Pollution from waste and chemicals are major drivers of biodiversity loss and ecosystem degradation on land, in water systems and in the marine environment.

This emerged from discussions held at this week’s Parties to the Basil, Rotterdam and Stockholm conventions (BRSCOP), in Geneva.

The International Union for the Conservation of Nature (IUCN) and IUCN World Commission on Environmental Law are participating as observers providing the international voice for nature and conservation.

The BRS Conventions are multilateral environmental agreements designed to regulate the handling of chemicals and hazardous waste worldwide to protect the environment and human health from negative impacts of hazardous pollutants and wastes.

Over the years, IUCN Members have adopted many Resolutions regarding chemicals, waste, and pollution out of plastics, agriculture, and mining, but also on other types of pollution (noise, light, ship wastewater discharge, Deep Sea mining, sunken vessels, nutrient coastal pollution), which affect nature, ecosystems and people.

While at the 2025 BRS COPs, IUCN continues to make the case that the connections between pollution, biodiversity loss, and human health are intertwined and must be considered together, especially to advance the Sustainable Development Goals, in particular SDG 12 on sustainable production and consumption and the Kunming-Montreal Global Biodiversity Framework (GBF) and its Targets.  

The recognition of the need for preventing and managing pollution and improving cooperation between agreements is crucial for States and furthers the idea of “making visible the invisible” for the sound management of chemicals and wastes. As States negotiate over the next two weeks, IUCN and WCEL will continue to position the Union to advance these connections, linking to the Union’s overall strategic programme for conservation to be renewed at the upcoming World Conservation Congress 9-15 October in Abu Dhabi.

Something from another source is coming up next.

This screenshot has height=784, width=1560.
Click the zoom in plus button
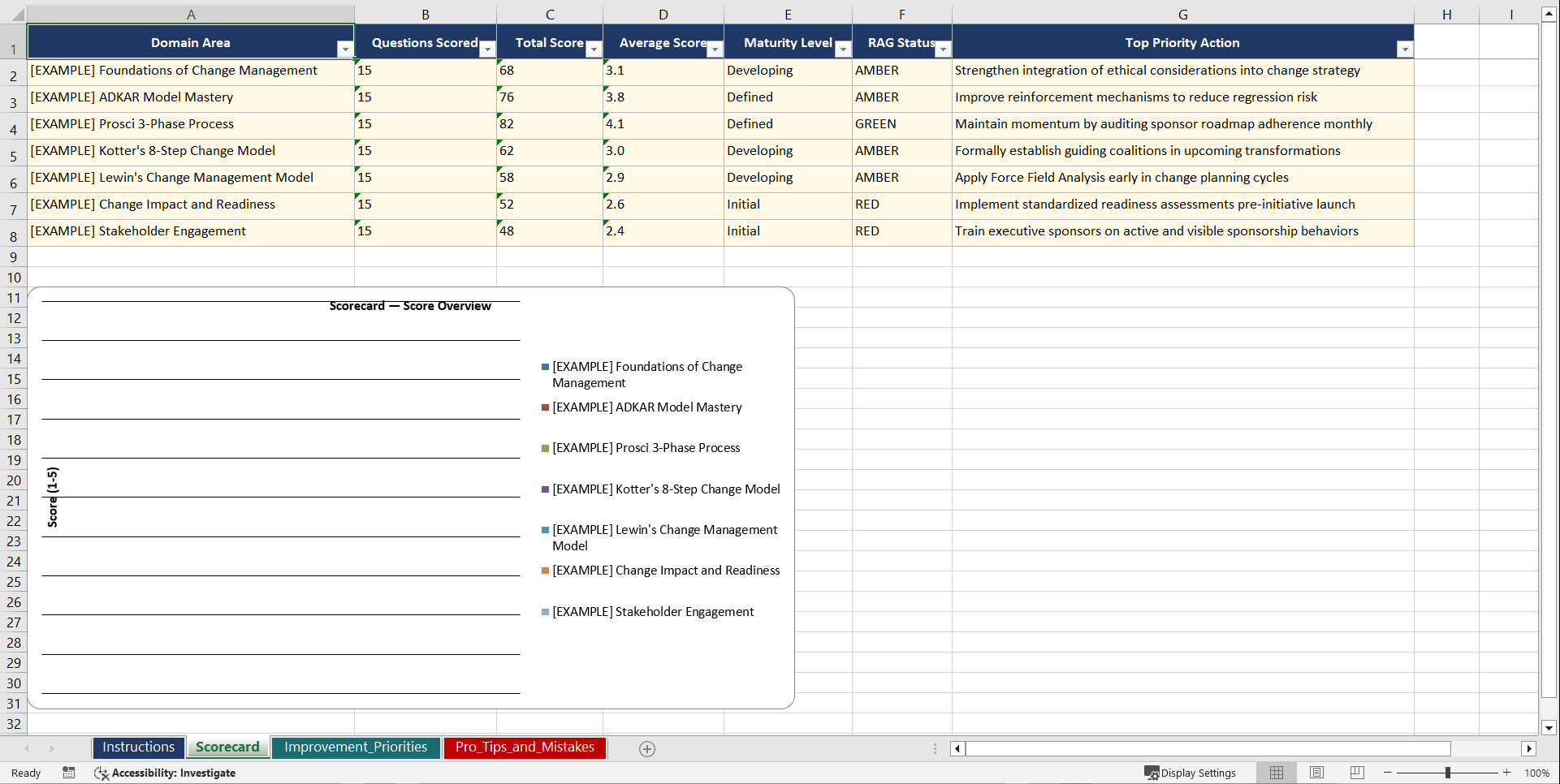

In advance of the next negotiations for a Global Plastics Treaty, IUCN and WCEL propose to States that the international cooperation measures used and endorsed by the BRS COPs is carried forward for a dedicated article on International Cooperation in the Global Plastics Treaty when INC5.2 reconvenes in Geneva in August 2025. As ever, IUCN and its World Commission for Environmental Law stand ready to support the BRS Conventions and State Parties with further legal and scientific expertise.